Starting point is 00:14:11 Do you know what I mean? Like you can have a simple mindset on something very simple about what's going on in the country and someone can say to you, you're a far, far right, far right racist. And then I looked into it and I was like, wow, this is, and recently, after the Charlie Kirk thing, like what you said, I thought that's, now I understand how dangerous that. That wording is. And we just saw it with the marches. The way that they're labelling the marches, far right, fascists and everything like that.
Starting point is 00:14:41 And you're nice in the kingdom, rather. Yeah, yeah. And you think to yourself, there are nutters out there that will go, oh, right, these guys, these guys are like Hitler. So we've got to kill them. 100%. It's mental. 100%. It is.
Starting point is 00:14:52 It is absolutely terrifying. Just before we move on to that, though, can I ask you about Emily Maitless, specific? because she now has a track record of being a career killer. It's something that she thrives on. And I believe, just like she went into the interview with Prince Andrew, I believe she went into that interview with you to finish you off. You know, that was her plan. It was never to give you a fair opportunity to tell your side of the story.
Starting point is 00:15:28 I mean, you saw it. I mean, it was an ambush. It was an ambush. Can you just talk me through a little bit about what happened during that circumstance? Because I know with Prince Andrews interview, for example, he actually thought it had gone okay. Did you feel that or were you like, oh, God, I should not have done this. It was, it was terrifying. I mean, I was drinking really heavily around that time anyway.
Starting point is 00:15:47 So I don't know how sober I was for it because I couldn't bear to leave the house. People were talking to me and stuff like that. But when they said to do it, we got down to the studios and she came in and she was really nice. Before. Before. She came in. She met me and she reassured me. me and you know she was really nice so I kind of relaxed and I thought it's going to be
Starting point is 00:16:06 all right and what I wanted what I intended to do with that interview originally which I never done was to explain it's a character and I understood that I'd pushed it too far and um that you know although 60,000 people had signed a petition to counsel me and 40 odd comedians had signed an open letter to to shut me down there was still millions upon millions of people that followed my social media that understood it and I tried to, I wanted to explain that. But as soon as she started firing stuff at me, I just outright was like, oh my God, I'm so sorry and da-da-da. It was horrific, man.

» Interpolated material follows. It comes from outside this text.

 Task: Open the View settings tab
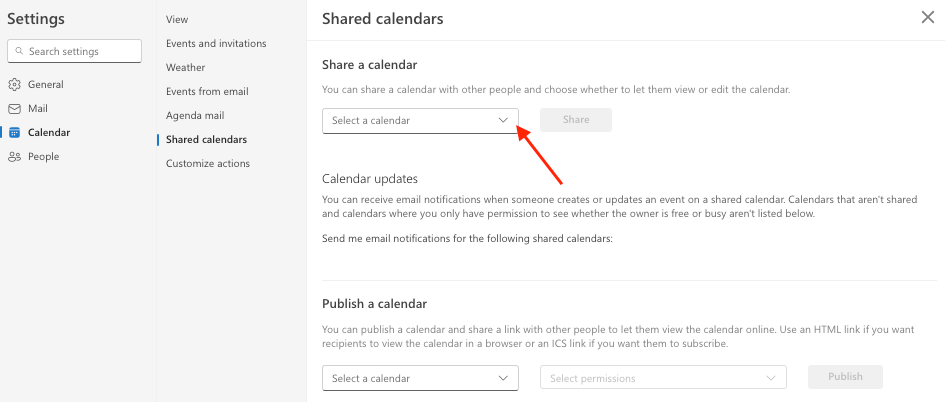[x=177, y=19]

Starting point is 00:16:43 It was like, it was like terrifying. Like, I knew straight away as soon as she started. I was well out. I'm not the man I am now. Like right now, I'm free and a bit year sober. I've got a lot of clarity. I can articulate myself well. I've done a hell of, I've done like seven years media since then.
Starting point is 00:16:59 back then I was a kid off a council estate that suddenly got famous on on vine and Facebook and that I found it difficult back then to string a sentence together without swearing you know so I was you know I just knew I was out of my depth and I just rolled over and what about the consequences because again I've I've spoken to people who are very close to Prince Andrew after the interview with Emily Maitlis and people don't realize and look Prince Andrew that's a separate conversation right but he's a human being who has not been found guilty of any crime. And I know for a fact that after that Emily Maitlis interview,
Starting point is 00:17:38 he had serious psychiatric concerns. You know, it impacted him deeply. It changed the course of his life. And there was no aftercare. Do you know what I mean? Because Emily Maitliss and the BBC had got what they wanted, which was the headline and the skull. Did you have a similar sort of experience after that interview?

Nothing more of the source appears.